Department of Biomedical Engineering, University of Houston, Houston, TX, USA.
Department of Psychiatry, Medical Sciences Division, University of Oxford, United Kingdom; Oxford Health NHS Foundation Trust, Oxford, United Kingdom.
J Affect Disord. 2022 Aug 1;310:68-74. doi: 10.1016/j.jad.2022.04.123. Epub 2022 Apr 29.
Antidepressant drugs are the mainstay of treatment for patients with major depressive disorders (MDD). Given the critical role of the underlying neural control mechanism in the physiopathology of depression, this study aims to investigate the effects of escitalopram, a type of antidepressant drug, on the changes of functional brain controllability throughout the escitalopram treatment for MDD. We collected resting-state functional magnetic resonance imaging data from 20 unmedicated major depressive patients at baseline (visit 1, pre-treatment), one week (visit 2, 1-week after the onset of the treatment) and six weeks (visit 3, after the 6-week escitalopram treatment).
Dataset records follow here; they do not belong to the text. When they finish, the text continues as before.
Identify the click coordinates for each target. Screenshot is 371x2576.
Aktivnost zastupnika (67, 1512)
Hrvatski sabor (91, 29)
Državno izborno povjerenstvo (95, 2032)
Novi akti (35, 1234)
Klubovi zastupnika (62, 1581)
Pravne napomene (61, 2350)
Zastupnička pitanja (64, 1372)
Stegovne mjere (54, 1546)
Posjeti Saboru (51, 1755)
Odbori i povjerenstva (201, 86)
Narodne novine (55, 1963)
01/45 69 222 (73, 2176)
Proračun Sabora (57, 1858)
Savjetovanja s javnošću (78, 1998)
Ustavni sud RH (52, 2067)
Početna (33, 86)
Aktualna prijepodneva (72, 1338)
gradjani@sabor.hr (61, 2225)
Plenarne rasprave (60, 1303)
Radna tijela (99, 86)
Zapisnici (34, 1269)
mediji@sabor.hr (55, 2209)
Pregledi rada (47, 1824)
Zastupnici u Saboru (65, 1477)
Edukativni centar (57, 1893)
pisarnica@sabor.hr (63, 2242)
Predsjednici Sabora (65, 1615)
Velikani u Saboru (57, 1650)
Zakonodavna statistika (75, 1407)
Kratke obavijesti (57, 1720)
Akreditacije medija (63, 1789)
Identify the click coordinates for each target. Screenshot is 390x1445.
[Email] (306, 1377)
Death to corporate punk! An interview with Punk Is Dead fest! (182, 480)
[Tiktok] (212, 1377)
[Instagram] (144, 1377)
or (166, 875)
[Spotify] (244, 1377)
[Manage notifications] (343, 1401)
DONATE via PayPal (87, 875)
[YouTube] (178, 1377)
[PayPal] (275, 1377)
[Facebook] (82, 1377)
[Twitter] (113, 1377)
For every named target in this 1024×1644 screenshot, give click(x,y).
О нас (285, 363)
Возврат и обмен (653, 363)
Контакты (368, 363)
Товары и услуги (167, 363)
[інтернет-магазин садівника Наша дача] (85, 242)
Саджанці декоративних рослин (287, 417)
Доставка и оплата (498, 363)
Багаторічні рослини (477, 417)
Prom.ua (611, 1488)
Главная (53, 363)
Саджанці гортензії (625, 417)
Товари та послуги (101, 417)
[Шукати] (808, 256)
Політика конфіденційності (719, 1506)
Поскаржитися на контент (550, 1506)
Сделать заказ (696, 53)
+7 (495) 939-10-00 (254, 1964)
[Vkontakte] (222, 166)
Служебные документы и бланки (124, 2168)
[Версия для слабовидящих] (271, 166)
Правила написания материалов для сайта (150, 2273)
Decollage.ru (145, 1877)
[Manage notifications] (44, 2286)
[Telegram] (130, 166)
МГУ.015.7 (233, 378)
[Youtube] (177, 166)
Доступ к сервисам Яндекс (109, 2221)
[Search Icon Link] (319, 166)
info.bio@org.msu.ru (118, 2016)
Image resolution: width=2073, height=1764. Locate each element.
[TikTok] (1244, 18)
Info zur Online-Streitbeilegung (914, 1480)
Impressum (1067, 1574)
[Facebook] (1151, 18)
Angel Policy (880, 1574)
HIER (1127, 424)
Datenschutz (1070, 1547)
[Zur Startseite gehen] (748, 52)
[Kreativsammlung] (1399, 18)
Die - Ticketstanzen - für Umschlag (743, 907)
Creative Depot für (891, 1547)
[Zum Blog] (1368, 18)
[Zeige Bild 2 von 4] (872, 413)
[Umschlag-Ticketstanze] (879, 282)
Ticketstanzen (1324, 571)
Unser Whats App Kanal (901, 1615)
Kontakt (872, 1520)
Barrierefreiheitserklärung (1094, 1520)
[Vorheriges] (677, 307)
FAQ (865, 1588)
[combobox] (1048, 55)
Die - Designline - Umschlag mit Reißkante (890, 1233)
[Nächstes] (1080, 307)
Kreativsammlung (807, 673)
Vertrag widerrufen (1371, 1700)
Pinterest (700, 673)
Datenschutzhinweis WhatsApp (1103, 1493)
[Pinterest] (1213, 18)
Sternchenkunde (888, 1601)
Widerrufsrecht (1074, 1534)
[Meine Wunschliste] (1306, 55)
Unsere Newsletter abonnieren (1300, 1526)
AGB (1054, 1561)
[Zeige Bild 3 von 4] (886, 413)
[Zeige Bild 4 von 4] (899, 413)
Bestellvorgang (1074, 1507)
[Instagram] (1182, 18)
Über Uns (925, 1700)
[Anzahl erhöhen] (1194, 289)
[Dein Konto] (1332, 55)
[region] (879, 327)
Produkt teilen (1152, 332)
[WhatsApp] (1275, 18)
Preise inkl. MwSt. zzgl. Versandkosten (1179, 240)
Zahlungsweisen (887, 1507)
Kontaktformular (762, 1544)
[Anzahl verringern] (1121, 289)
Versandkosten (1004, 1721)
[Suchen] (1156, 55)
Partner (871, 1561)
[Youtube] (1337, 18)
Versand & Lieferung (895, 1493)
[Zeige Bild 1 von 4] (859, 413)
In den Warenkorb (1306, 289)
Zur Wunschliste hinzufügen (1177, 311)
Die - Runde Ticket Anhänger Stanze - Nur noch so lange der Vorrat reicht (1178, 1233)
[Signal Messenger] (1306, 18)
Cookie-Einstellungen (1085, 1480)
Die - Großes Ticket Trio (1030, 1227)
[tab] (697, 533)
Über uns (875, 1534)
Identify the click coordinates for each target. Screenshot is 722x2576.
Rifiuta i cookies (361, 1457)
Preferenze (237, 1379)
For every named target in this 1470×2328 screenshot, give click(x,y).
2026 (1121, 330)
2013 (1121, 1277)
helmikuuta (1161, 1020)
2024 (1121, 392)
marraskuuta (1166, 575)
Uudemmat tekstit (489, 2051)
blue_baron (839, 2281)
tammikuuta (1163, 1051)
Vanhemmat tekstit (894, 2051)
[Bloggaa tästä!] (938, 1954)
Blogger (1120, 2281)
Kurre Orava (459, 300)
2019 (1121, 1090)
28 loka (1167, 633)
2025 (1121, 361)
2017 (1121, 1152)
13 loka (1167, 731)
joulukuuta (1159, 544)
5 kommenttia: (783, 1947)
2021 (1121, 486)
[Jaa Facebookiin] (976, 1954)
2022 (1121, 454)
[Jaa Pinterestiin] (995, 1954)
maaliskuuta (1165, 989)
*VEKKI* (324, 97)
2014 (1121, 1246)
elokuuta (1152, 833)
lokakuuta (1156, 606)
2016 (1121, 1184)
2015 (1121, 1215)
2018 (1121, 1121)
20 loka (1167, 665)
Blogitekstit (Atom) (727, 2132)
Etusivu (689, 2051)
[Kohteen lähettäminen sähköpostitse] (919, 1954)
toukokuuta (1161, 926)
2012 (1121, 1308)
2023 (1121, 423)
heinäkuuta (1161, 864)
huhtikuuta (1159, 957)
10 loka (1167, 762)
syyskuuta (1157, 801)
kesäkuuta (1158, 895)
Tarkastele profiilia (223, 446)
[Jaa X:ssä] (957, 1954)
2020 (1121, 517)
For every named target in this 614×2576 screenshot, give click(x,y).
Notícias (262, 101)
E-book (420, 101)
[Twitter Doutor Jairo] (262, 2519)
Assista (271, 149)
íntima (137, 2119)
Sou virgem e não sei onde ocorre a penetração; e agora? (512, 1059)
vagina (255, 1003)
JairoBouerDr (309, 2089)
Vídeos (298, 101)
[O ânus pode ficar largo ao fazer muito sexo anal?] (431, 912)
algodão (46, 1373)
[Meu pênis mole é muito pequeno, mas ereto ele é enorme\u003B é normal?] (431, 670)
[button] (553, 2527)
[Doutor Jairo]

Our results revealed that the global average and modal controllability of MDD patients were significantly larger and smaller, respectively, compared to healthy subjects (P < 0.01). Furthermore, the modal controllability rank of the frontoparietal network in depression patients was also significantly smaller than the healthy subjects (P < 0.01). However, throughout the escitalopram treatment, the global average and modal controllability, and the controllability of the default mode network and frontoparietal network of MDD patients were consistently changed to the healthy subjects' level. Our results also showed that the changes of global average and modal controllability measures can predict the improvements of clinical scores of the MDD patients as the escitalopram treatment advanced (P < 0.05). In conclusion, this study reveals promising brain controllability-based biomarkers to mechanistically understand and predict the effects of the escitalopram treatment for depression and maybe extended to predict and understand the effects of other interventions for other neurological and psychiatric diseases.
抗抑郁药物是治疗重度抑郁症(MDD)患者的主要方法。鉴于潜在的神经控制机制在抑郁症病理生理学中的关键作用,本研究旨在探讨抗抑郁药依他普仑对 MDD 患者接受依他普仑治疗期间功能性大脑可控性变化的影响。我们从 20 名未经治疗的重度抑郁症患者中采集了静息态功能磁共振成像数据,这些患者分别在基线时(第 1 次就诊,治疗前)、治疗开始后一周(第 2 次就诊,治疗后 1 周)和治疗 6 周后(第 3 次就诊)进行了采集。我们的研究结果表明,与健康对照组相比,MDD 患者的全局平均可控性和模态可控性均显著更大和更小(P<0.01)。此外,抑郁患者的额顶网络模态可控性排名也显著小于健康对照组(P<0.01)。然而,在依他普仑治疗期间,MDD 患者的全局平均可控性和模态可控性以及默认模式网络和额顶网络的可控性一直朝着健康对照组的水平变化。我们的研究结果还表明,全局平均可控性和模态可控性测量的变化可以预测 MDD 患者的临床评分随着依他普仑治疗的进展而改善(P<0.05)。总之,本研究揭示了基于大脑可控性的有前景的生物标志物,有助于从机制上理解和预测依他普仑治疗抑郁症的效果,也许还可以扩展到预测和理解其他干预措施对其他神经和精神疾病的效果。